▸ COMPITO ASSEGNATO
Per favore, trascrivi fedelmente il brano dell'articolo sull'Ecuador che comincia con "Il presidente di" e si chiude con "nelle società statali.".

▸ PAGINA

========================================================================

Il presidente di destra Guillermo Lasso ha dato vita ad un “mezzo golpe” in Ecuador, dissolvendo il parlamento che stava per destituirlo. Ad agosto le nuove elezioni potrebbero mettere ordine nel Paese.
Nelle scorse settimane, il parlamento di Quito aveva dato il via ad un processo di impeachment contro il presidente Guillermo Lasso, che avrebbe potuto portare alla sua destituzione. In carica dal 2021, Lasso è un imprenditore e banchiere fedele al credo neoliberista e all’obbedienza nei confronti degli Stati Uniti, come ha dimostrato in questi due anni alla guida dell’Ecuador. A metterlo sul banco degli imputati, l’accusa di appropriazione indebita per aver saputo di presunte irregolarità nelle società statali.

========================================================================

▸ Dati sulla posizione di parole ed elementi
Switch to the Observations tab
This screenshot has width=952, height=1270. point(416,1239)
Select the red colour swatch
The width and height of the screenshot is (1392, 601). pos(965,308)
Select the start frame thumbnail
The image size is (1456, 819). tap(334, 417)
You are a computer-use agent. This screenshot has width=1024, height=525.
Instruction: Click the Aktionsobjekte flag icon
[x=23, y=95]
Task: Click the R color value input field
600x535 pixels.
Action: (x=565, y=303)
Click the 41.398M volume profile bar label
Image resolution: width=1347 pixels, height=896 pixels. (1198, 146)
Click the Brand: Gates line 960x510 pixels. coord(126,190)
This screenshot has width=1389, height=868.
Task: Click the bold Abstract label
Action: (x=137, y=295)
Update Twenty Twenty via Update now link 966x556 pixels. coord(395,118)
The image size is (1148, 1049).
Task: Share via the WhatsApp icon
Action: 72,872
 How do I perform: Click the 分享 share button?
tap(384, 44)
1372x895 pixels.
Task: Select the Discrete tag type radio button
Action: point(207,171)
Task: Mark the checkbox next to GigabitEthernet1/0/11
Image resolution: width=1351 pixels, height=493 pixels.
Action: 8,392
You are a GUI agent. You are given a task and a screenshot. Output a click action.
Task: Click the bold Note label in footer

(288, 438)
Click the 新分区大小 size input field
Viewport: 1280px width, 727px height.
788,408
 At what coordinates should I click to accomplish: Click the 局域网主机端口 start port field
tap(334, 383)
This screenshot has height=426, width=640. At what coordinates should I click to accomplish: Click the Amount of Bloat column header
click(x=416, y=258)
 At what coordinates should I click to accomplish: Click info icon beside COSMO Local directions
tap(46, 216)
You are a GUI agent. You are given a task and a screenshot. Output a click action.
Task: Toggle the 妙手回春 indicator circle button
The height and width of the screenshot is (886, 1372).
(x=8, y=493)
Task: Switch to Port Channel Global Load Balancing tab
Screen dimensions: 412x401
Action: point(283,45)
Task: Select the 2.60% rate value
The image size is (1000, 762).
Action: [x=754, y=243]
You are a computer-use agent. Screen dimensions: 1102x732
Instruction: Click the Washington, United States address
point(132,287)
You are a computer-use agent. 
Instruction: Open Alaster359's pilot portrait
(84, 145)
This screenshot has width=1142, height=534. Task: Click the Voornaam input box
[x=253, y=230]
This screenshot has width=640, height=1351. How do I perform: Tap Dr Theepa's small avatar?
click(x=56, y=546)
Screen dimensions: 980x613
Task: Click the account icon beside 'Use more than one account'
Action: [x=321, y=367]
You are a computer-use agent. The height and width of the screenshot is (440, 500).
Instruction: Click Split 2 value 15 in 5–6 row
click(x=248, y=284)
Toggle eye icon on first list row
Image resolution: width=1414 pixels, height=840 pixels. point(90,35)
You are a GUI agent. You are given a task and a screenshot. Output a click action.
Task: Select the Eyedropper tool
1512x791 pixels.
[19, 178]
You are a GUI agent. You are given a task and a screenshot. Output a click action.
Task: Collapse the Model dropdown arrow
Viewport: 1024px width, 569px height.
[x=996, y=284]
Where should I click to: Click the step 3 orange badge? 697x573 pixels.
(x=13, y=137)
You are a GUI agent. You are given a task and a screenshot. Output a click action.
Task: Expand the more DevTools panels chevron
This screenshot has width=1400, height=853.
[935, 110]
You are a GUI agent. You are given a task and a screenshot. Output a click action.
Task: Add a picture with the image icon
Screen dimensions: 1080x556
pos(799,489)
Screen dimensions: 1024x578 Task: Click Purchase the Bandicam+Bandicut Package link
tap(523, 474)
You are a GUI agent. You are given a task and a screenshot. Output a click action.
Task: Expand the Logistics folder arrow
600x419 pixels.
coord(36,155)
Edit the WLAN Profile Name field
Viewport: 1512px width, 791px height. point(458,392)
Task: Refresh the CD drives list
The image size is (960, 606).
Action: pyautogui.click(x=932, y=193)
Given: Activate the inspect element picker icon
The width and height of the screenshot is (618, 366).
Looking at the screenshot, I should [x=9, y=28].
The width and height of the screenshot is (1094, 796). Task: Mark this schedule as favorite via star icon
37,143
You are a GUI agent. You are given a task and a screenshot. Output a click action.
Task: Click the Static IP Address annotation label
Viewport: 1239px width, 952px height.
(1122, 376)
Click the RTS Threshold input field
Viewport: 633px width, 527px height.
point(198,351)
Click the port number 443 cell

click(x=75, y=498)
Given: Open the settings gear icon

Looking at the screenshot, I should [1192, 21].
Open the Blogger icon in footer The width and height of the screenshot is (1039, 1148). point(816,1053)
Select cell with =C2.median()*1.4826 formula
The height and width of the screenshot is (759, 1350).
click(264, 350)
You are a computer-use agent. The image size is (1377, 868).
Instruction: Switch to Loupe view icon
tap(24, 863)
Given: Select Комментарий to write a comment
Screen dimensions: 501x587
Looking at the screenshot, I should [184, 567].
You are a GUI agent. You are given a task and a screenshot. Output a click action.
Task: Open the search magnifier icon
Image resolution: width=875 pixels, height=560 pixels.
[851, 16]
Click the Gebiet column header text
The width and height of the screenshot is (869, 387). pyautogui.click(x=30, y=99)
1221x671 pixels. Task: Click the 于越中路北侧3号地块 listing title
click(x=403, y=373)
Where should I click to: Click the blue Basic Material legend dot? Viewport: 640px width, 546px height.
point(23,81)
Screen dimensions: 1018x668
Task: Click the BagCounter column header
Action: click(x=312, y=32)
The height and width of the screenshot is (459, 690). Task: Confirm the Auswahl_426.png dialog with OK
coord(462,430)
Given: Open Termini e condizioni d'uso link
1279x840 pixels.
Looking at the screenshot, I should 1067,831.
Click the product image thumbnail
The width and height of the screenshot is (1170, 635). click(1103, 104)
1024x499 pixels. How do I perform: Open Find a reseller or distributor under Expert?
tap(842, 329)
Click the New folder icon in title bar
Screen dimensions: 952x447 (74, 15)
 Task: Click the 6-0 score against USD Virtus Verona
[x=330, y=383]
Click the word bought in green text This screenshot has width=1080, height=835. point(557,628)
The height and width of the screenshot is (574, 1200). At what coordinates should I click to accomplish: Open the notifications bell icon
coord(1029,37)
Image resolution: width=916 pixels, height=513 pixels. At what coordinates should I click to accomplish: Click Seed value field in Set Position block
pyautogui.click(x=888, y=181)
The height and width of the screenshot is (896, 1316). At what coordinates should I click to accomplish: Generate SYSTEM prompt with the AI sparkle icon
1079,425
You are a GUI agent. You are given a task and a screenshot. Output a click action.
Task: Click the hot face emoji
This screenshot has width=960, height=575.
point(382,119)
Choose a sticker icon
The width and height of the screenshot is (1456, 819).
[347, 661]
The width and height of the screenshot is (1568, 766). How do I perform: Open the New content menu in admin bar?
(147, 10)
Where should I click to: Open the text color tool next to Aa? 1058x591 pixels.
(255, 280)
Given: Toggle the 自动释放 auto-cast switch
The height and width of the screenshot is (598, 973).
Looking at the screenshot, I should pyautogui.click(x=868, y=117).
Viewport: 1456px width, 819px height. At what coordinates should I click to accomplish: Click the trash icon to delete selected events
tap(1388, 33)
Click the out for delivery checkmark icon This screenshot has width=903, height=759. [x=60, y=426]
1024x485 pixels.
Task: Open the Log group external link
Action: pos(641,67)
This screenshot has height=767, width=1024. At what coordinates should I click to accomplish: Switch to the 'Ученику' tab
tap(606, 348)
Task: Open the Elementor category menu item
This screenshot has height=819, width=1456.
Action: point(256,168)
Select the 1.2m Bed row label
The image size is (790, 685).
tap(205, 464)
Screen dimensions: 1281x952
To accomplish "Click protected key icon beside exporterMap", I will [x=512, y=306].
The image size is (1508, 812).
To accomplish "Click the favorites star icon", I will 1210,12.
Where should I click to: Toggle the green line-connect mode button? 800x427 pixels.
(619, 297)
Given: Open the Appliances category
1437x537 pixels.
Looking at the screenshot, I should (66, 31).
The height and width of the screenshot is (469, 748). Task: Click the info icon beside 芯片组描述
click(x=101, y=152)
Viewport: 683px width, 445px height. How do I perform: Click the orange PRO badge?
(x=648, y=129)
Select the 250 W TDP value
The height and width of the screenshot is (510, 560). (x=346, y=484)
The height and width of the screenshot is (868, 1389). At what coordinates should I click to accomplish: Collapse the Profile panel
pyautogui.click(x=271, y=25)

========================================================================

▸ LA SOLUZIONE
Il presidente di destra Guillermo Lasso ha dato vita ad un “mezzo golpe” in Ecuador, dissolvendo il parlamento che stava per destituirlo. Ad agosto le nuove elezioni potrebbero mettere ordine nel Paese.
Nelle scorse settimane, il parlamento di Quito aveva dato il via ad un processo di impeachment contro il presidente Guillermo Lasso, che avrebbe potuto portare alla sua destituzione. In carica dal 2021, Lasso è un imprenditore e banchiere fedele al credo neoliberista e all’obbedienza nei confronti degli Stati Uniti, come ha dimostrato in questi due anni alla guida dell’Ecuador. A metterlo sul banco degli imputati, l’accusa di appropriazione indebita per aver saputo di presunte irregolarità nelle società statali.